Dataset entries
__________________________________________________
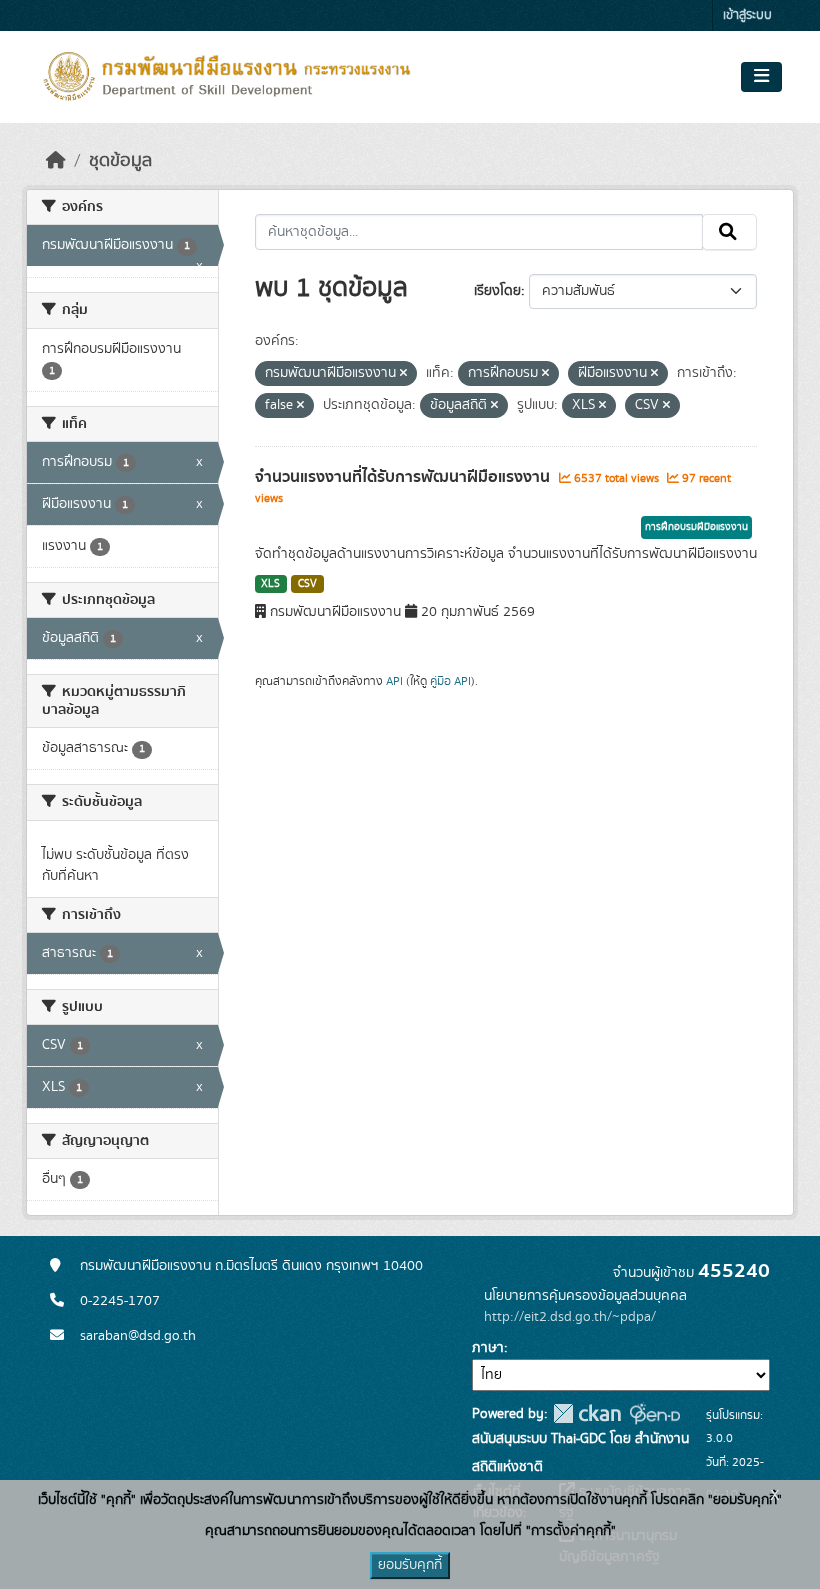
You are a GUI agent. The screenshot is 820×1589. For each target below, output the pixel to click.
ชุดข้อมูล (120, 161)
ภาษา (488, 1348)
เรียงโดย (497, 291)
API (394, 681)
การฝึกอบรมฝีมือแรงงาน (696, 527)
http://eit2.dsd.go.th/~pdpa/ (570, 1317)
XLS (270, 584)
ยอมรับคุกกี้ (410, 1565)
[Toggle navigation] (761, 77)
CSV (307, 584)
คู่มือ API (450, 681)
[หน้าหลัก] (56, 161)
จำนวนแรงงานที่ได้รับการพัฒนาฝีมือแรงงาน (404, 477)
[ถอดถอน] (403, 374)
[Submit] (729, 232)
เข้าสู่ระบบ (747, 15)
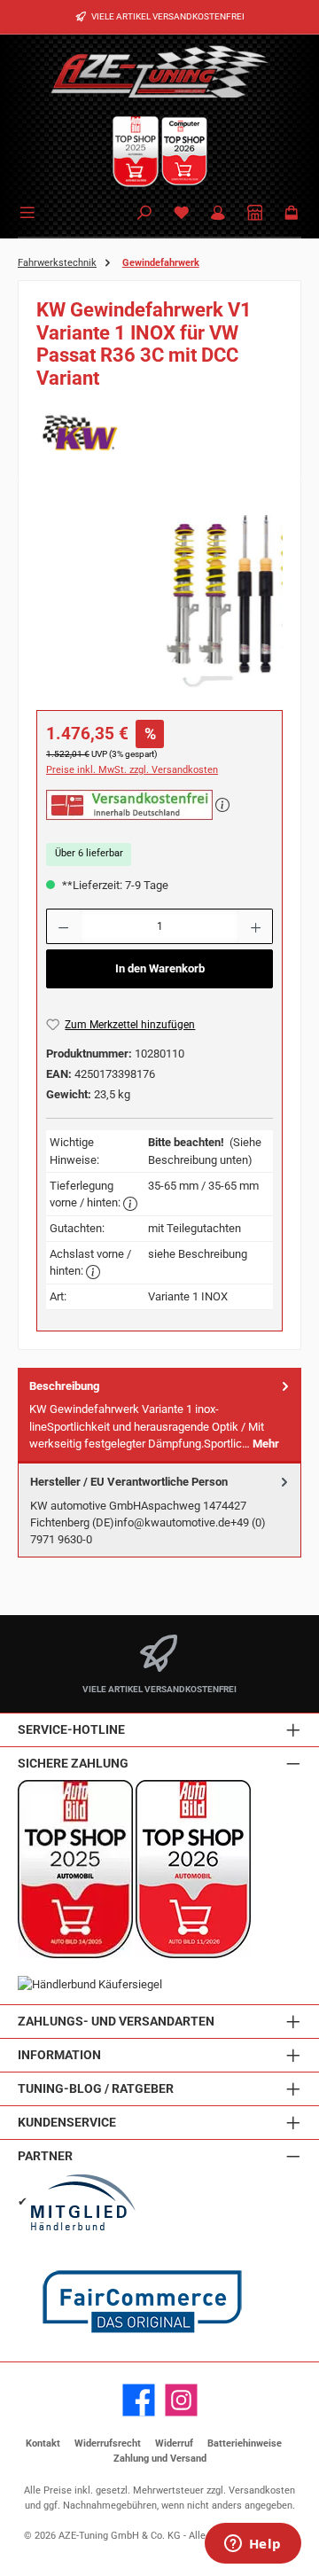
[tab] (159, 1415)
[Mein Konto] (218, 214)
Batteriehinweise (244, 2443)
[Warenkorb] (291, 214)
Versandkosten (262, 2490)
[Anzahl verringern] (63, 926)
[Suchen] (144, 214)
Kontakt (43, 2443)
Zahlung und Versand (159, 2458)
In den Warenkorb (160, 968)
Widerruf (174, 2443)
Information (59, 2055)
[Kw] (159, 433)
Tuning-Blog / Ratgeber (96, 2088)
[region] (159, 599)
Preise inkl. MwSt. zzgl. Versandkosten (132, 770)
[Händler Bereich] (255, 214)
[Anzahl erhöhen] (256, 926)
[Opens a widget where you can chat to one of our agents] (252, 2545)
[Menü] (30, 211)
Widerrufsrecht (107, 2443)
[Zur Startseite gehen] (159, 70)
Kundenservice (67, 2122)
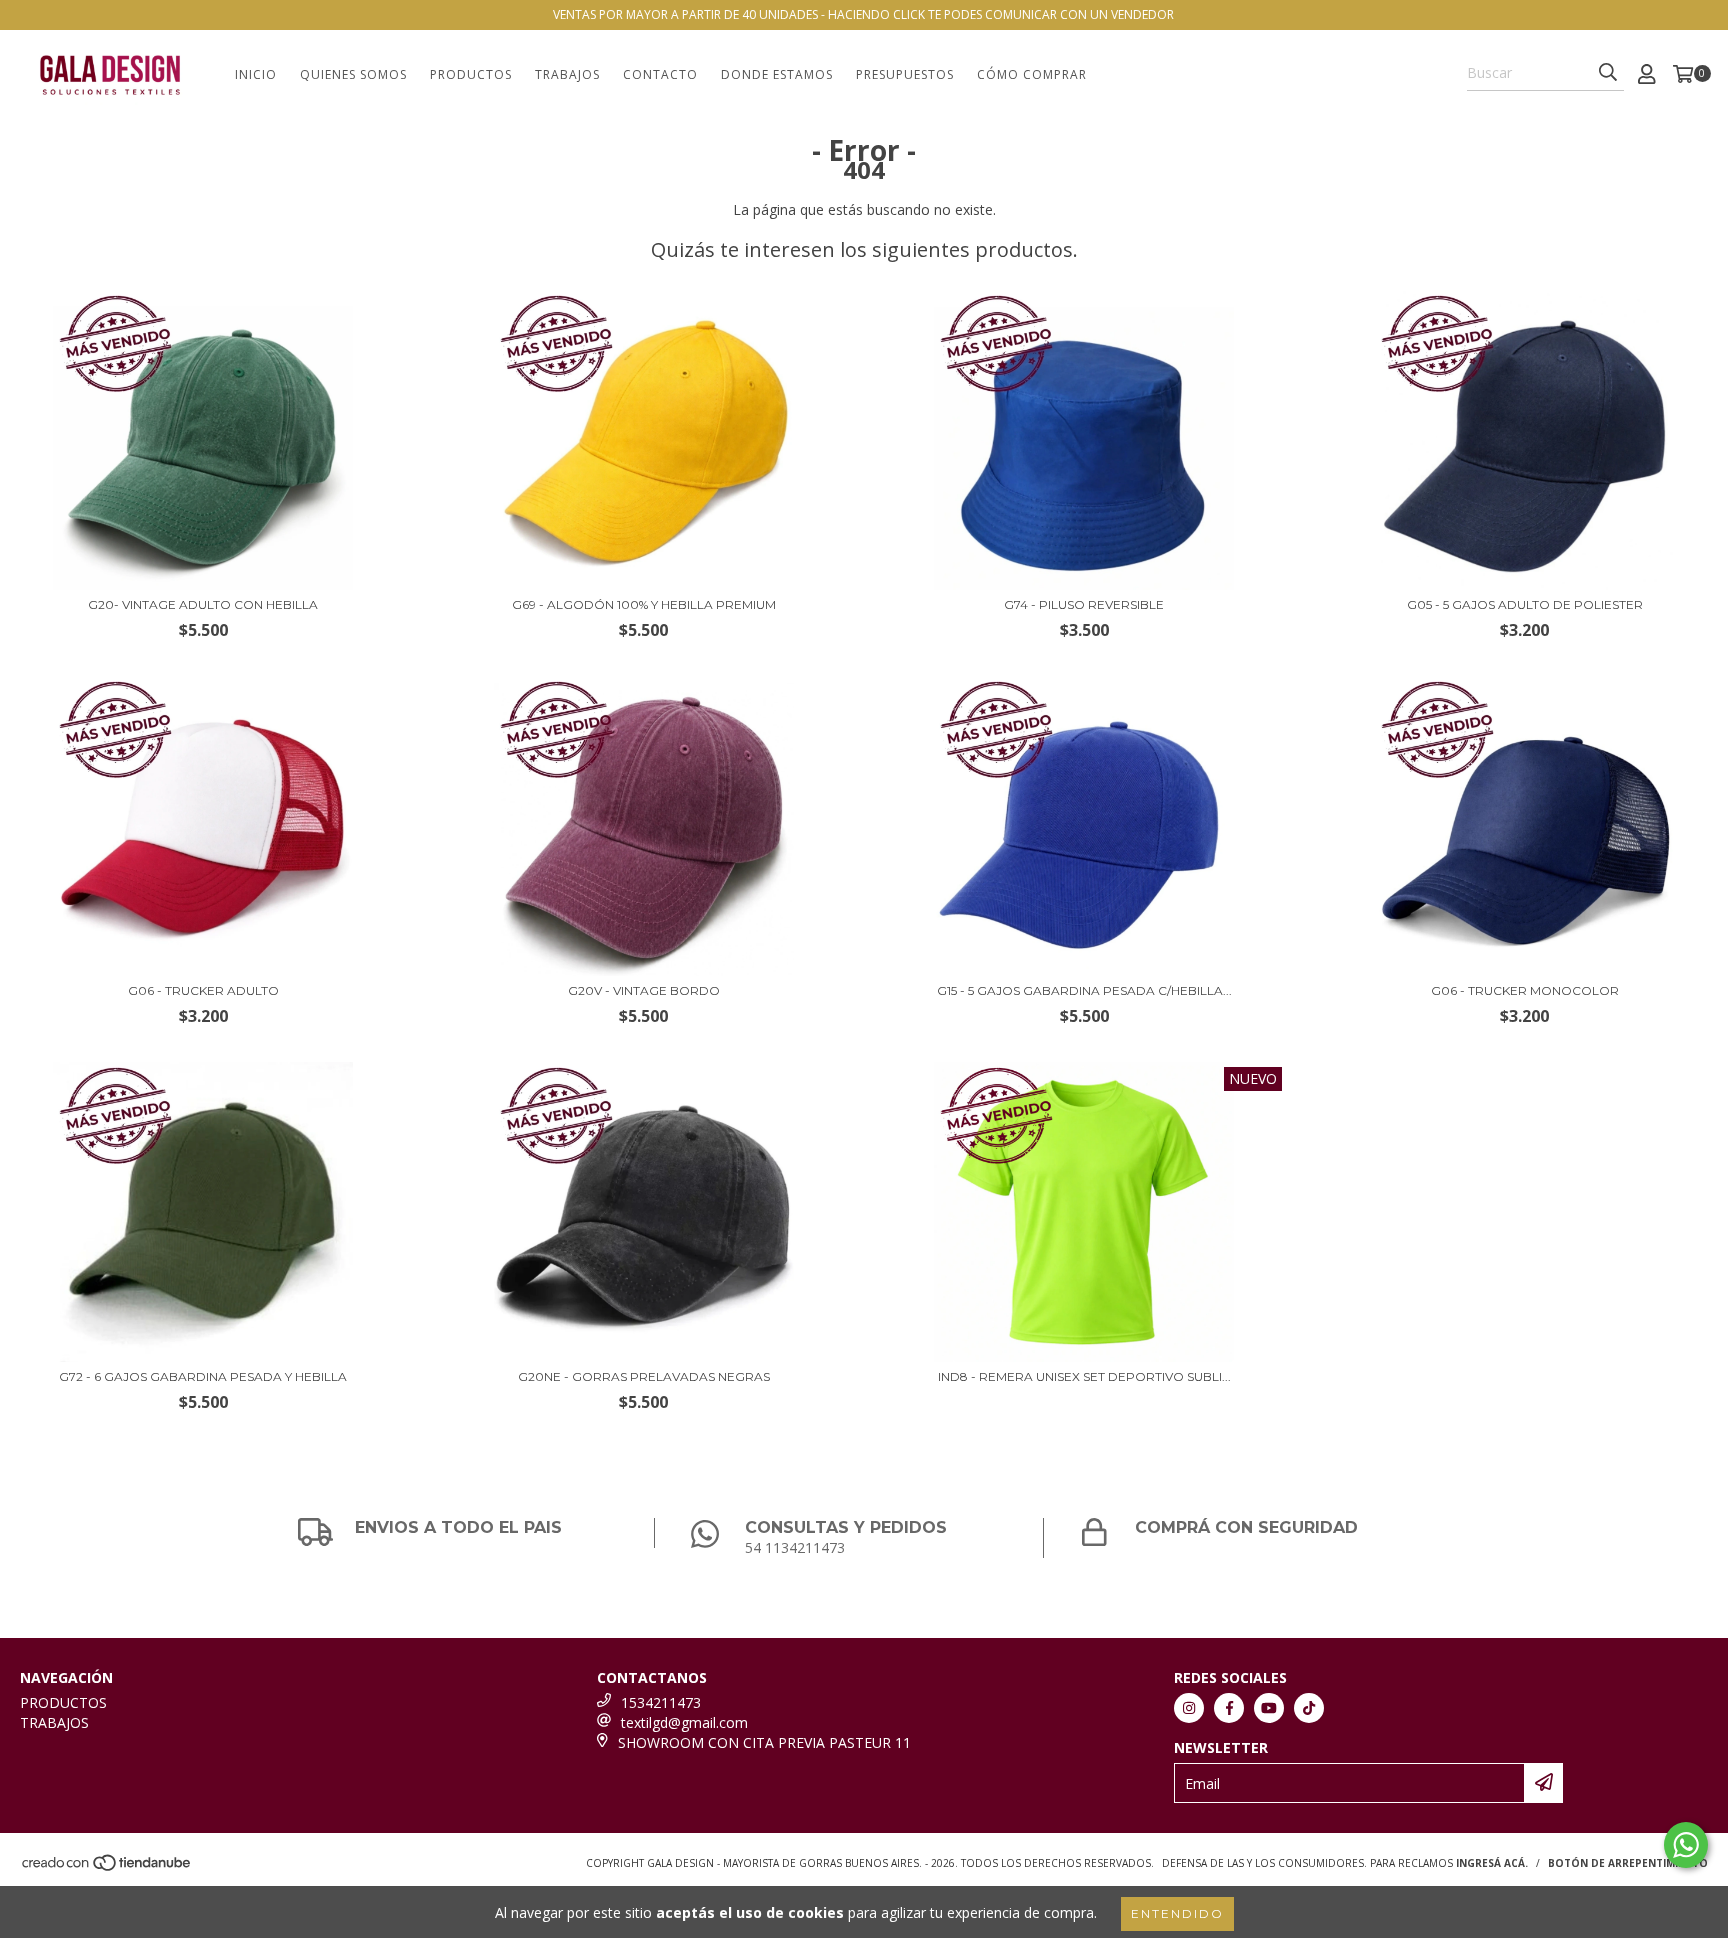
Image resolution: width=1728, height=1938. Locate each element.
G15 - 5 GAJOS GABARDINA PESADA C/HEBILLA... (1084, 990)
__________________________________________________
— PROBLEM TO SOLVE —
Skip the pictures. Restate exactly the lines from the start of the entries through the line containing "XLS (270, 584)", both ends included.

— REPLY —
You are a GUI agent. The screenshot is 820×1589. For each target below, output the pixel to click.
ชุดข้อมูล (120, 161)
ภาษา (488, 1348)
เรียงโดย (497, 291)
API (394, 681)
การฝึกอบรมฝีมือแรงงาน (696, 527)
http://eit2.dsd.go.th/~pdpa/ (570, 1317)
XLS (270, 584)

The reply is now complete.